Cette phrase prononcée par Léo Lagrange à la radio pose les fondements de la politique qu'il compte mener. "Il faut distinguer deux catégories de sports dans les années 30. Vous avez quelques sports populaires qui sont pratiqués certes, mais qui sont surtout admirés comme le cyclisme, le football, la boxe… Par ailleurs, vous avez des sports d'élite comme le tennis, les sports d'hiver… Et l'une des intentions du Front populaire, c'est justement de populariser les sports d'élite", précise Pascal Ory, historien. Un projet un peu fou verra même le jour : le développement de l'aviation populaire. À la veille de la guerre, adolescents et adultes ont ainsi la possibilité de s'essayer à l'aviation, au vol libre (planeur) ou au modélisme.

Pour démocratiser le sport et le rendre accessible au plus grand nombre, il faut des infrastructures. Le Front populaire réalise un inventaire national des équipements sportifs : stades, gymnases, piscines, terrains de jeux… On construit dans tout le pays des équipements peu coûteux mais nombreux. Et c'est surtout pour la jeunesse que cette politique publique est menée, car la France doit rattraper son retard sur le plan sportif par rapport à ses voisins totalitaires. C'est notamment pour cette raison qu'est créé en 1937 un examen : le brevet sportif populaire.

Cette politique de démocratisation du sport menée par le Front populaire répond à un souci d'égalité mais c'est aussi un véritable enjeu de santé publique : "Notre but, simple et humain, est de permettre aux masses de la jeunesse française de trouver dans la pratique des sports, la joie et la santé", déclare Léo Lagrange le 10 juin 1936. Le sous-secrétariat d'Etat est d'ailleurs rattaché au ministère de la Santé publique.

En 1938, c'est la fin du Front populaire.

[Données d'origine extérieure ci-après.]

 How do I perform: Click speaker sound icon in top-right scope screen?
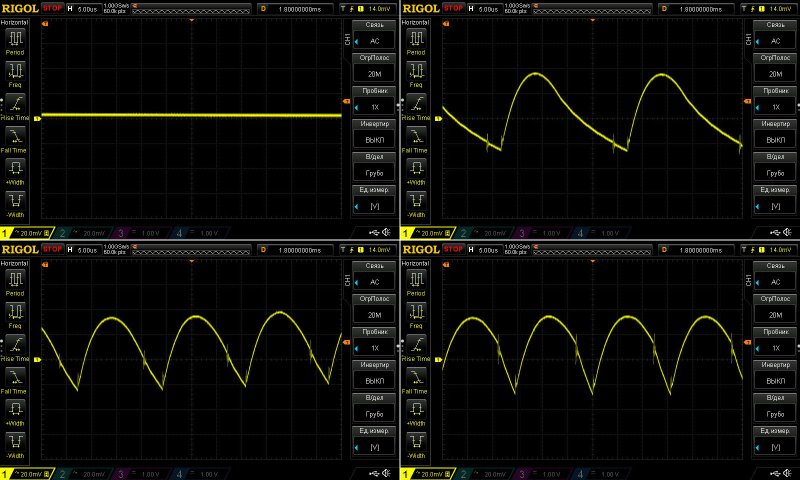pos(787,232)
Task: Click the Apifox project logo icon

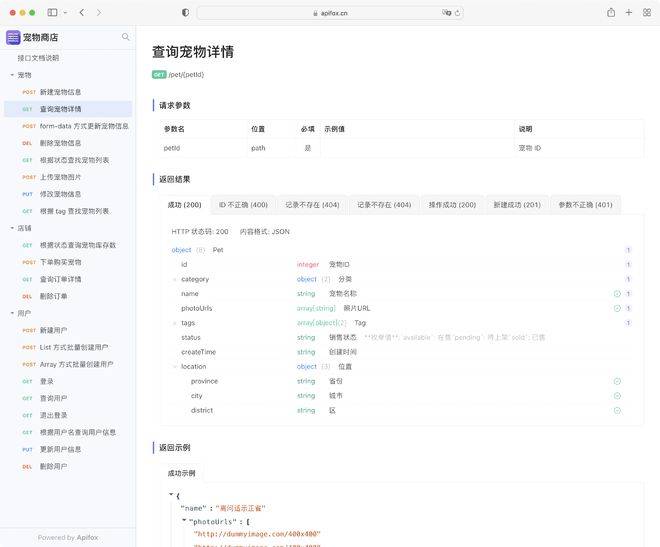Action: click(13, 37)
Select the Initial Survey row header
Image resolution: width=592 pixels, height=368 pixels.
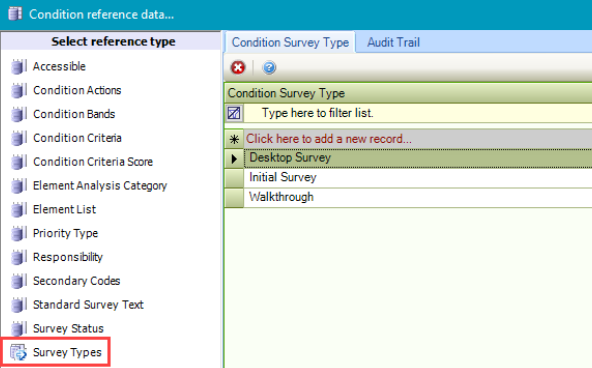point(234,178)
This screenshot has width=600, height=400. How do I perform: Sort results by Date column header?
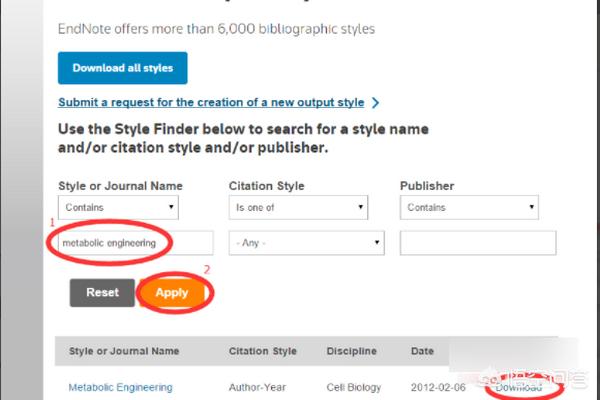pyautogui.click(x=422, y=351)
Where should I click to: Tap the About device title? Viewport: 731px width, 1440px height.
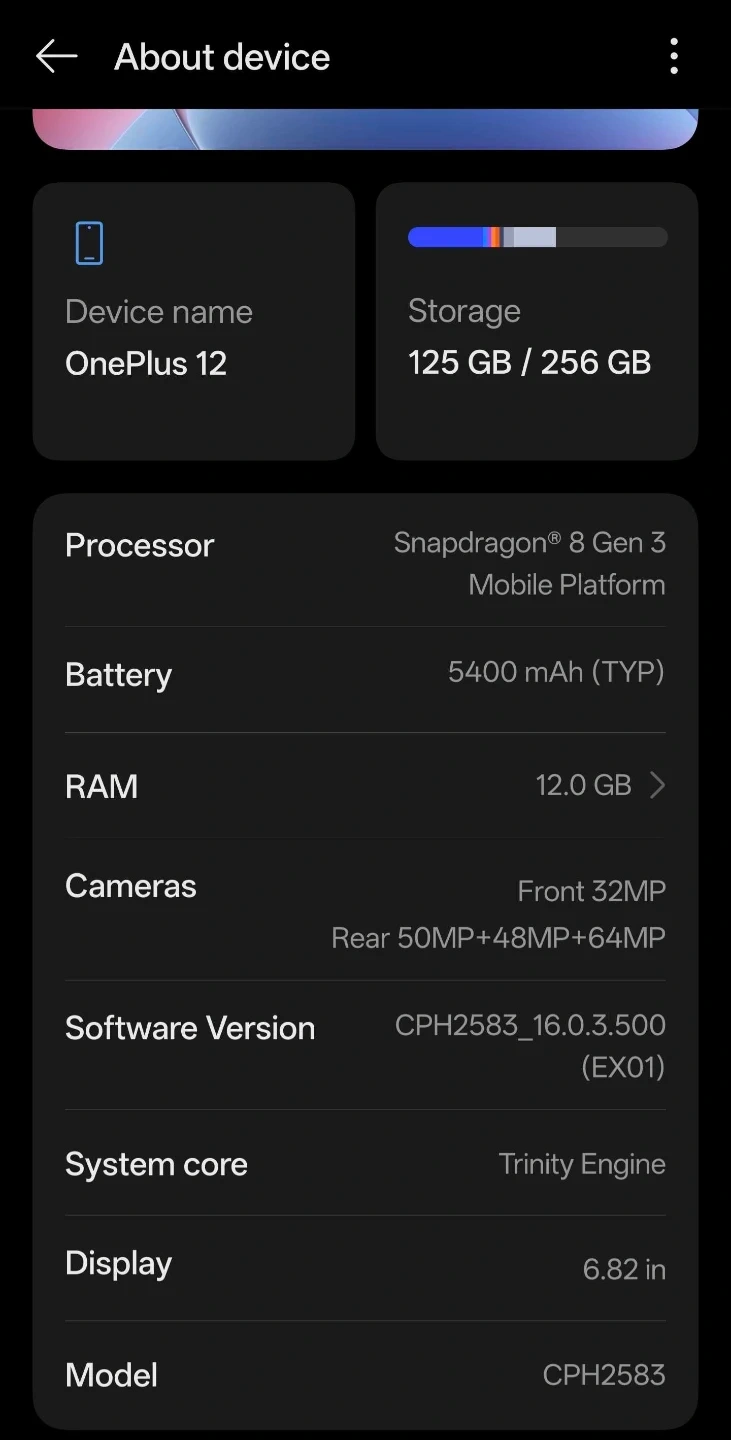tap(222, 57)
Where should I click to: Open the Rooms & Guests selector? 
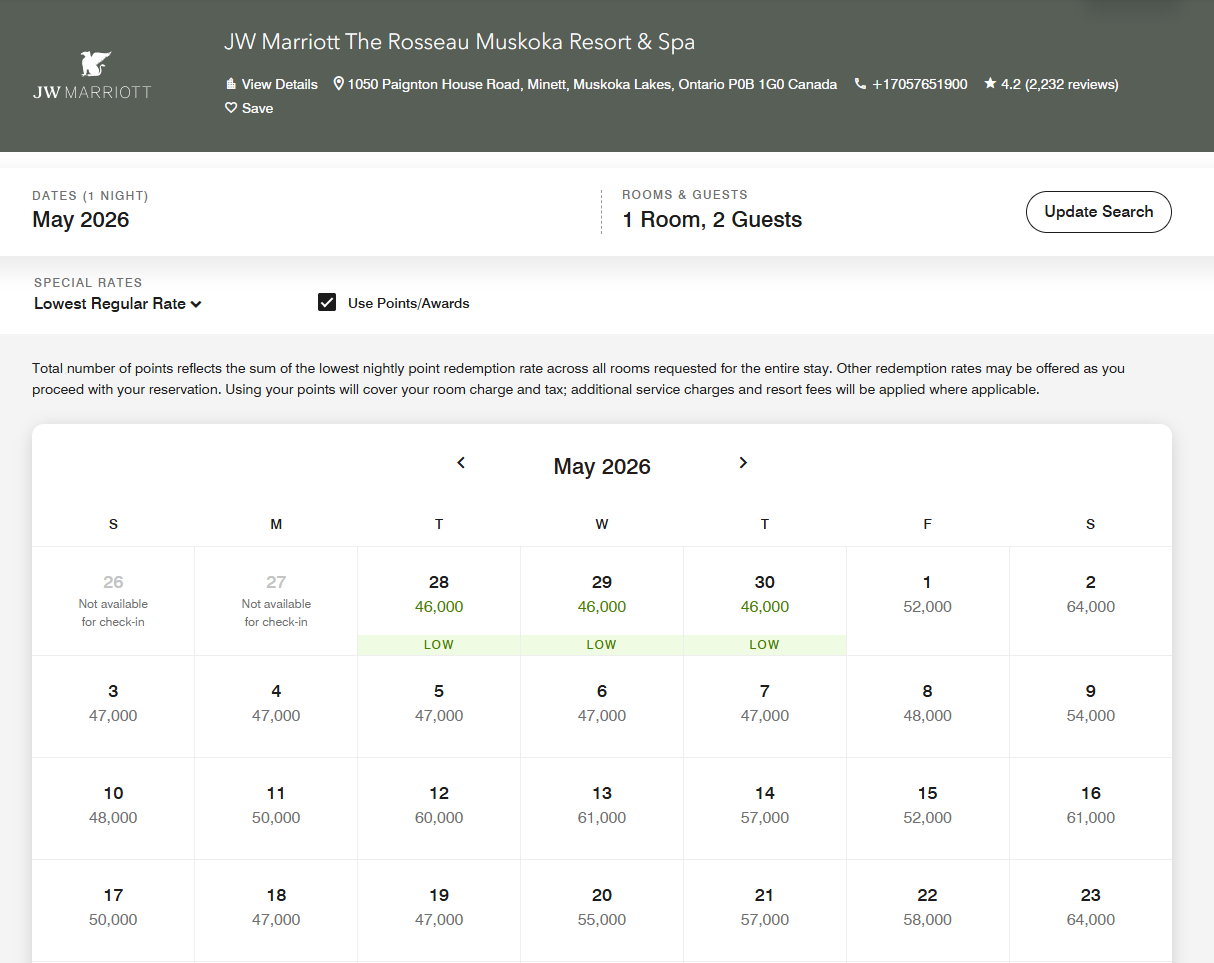coord(711,220)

Léo Lagrange ne sera resté au pouvoir que quelques mois mais au delà des gymnases qui portent son nom, son héritage est bien réel : "Quand on a aujourd'hui 17 millions de licenciés dans les clubs, quand on a autant de pratiquants, l'héritage du Front populaire est poursuivi", explique Patrick Kanner, ministre de la Ville, de la Jeunesse et des Sports. "À nous de savoir le valoriser, l'amplifier avec notamment des mesures concrètes comme le plan Citoyens du sport en direction des quartiers prioritaires de la ville".

"Je pense que les gouvernants du Front populaire seraient heureux de voir que pour la première fois dans notre histoire, nous avons intégré le sport sur ordonnance", poursuit le ministre. Reste à savoir s'il s'agira d'une de ces petites révolutions dont on parlera encore dans 80 ans.